Numerical study of particle interaction in gas-particle and liquid-particle flows: part II particle response

In this paper the numerical model, which was presented in the first paper (Mohanarangam & Tu; 2009) of this series of study, is employed to study the different particle responses under the influence of two carrier phases namely the gas and the liquid. The numerical model takes into consideration the turbulent behaviour of both the carrier and the dispersed phases, with additional equations to take into account the combined fluid particle behaviour, thereby effecting a two-way coupling. The first paper in this series showed the distinct difference in particulate response both at the mean as well as at the turbulent level for two varied carrier phases.
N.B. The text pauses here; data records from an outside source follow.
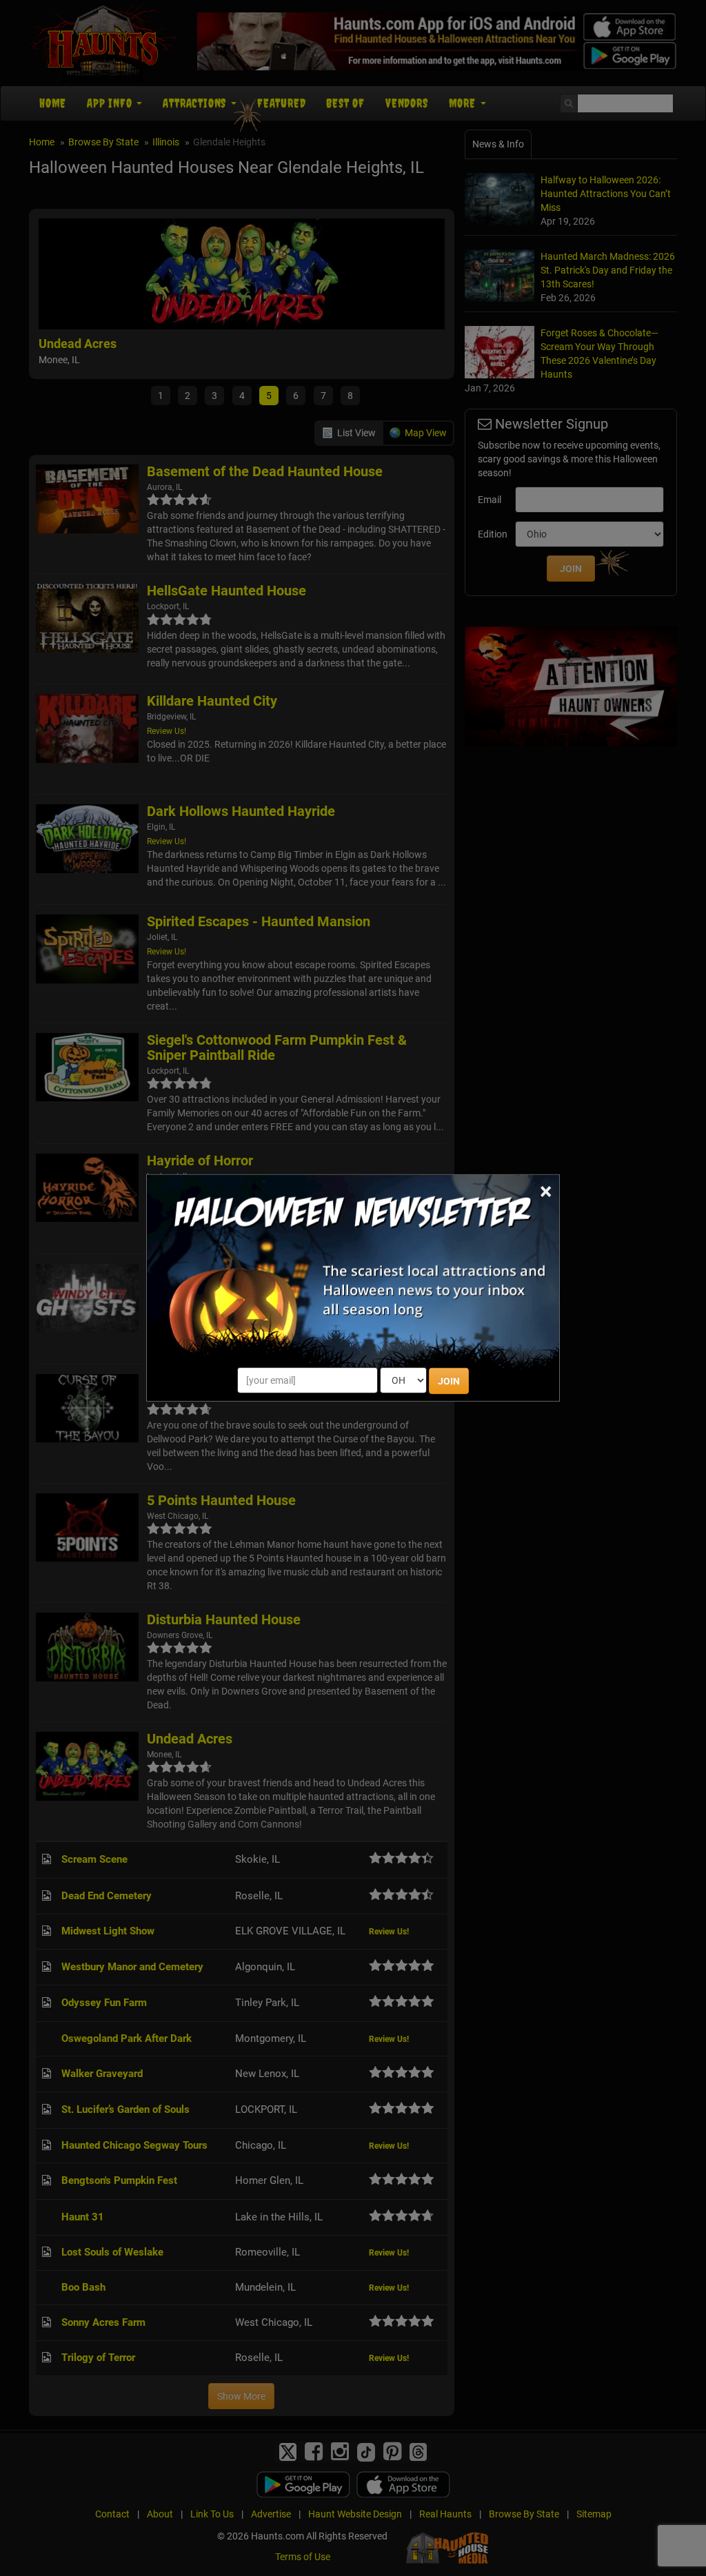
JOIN (449, 1381)
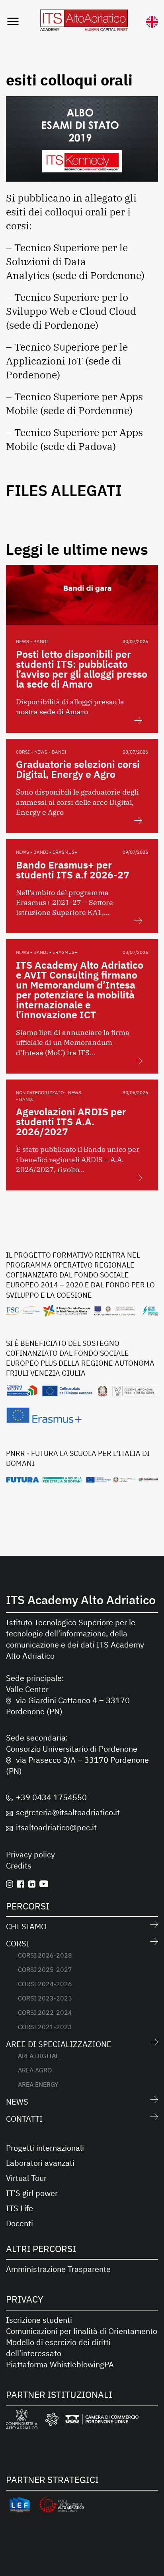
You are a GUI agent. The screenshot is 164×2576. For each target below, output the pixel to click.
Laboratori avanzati (40, 2162)
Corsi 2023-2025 (45, 1998)
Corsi (17, 1943)
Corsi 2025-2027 (45, 1969)
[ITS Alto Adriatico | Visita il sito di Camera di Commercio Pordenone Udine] (92, 2421)
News (17, 2101)
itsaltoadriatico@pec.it (56, 1827)
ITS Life (19, 2208)
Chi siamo (26, 1926)
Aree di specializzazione (58, 2044)
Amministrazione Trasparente (58, 2269)
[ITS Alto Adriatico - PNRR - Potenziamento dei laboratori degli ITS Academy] (82, 1479)
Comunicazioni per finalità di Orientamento (81, 2331)
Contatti (24, 2118)
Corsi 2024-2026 (45, 1984)
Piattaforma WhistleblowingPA (60, 2364)
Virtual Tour (26, 2178)
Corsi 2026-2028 (45, 1955)
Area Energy (38, 2084)
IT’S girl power (32, 2193)
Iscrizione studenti (39, 2319)
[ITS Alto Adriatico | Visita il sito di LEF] (19, 2506)
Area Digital (38, 2056)
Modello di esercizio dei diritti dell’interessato (58, 2348)
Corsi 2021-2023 (45, 2027)
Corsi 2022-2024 (45, 2012)
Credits (18, 1865)
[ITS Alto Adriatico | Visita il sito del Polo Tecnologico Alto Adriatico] (61, 2506)
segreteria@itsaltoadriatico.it (68, 1812)
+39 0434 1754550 (51, 1797)
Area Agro (35, 2070)
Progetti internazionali (45, 2147)
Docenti (19, 2223)
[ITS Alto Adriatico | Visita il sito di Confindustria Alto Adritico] (21, 2420)
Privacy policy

In this paper further investigation has been carried out over a broad range of particle Stokes number to further understand their behaviour in turbulent environments. In order to carry out this prognostic study, the backward facing step geometry of Fessler and Eaton (1999) has been adopted, while the inlet conditions for the carrier as well as the particle phases correspond to that of the experiments of Founti and Klipfel (1998). It is observed that at the mean velocity level the particulate velocities increased with a subsequent increase in the Stokes number for both the GP (Gas-Particle) as well as the LP (Liquid-Particle) flow. It was also observed that across the Stokes number there was a steady increase in the particulate turbulence for the GP flows with successive increase in Stokes number. However, for the LP flows, the magnitude of the increase in the particulate turbulence across the increasing of Stokes number is not as characteristic as the GP flow. Across the same sections for LP flows the majority of the trend shows a decrease after which they remain more or less a constant.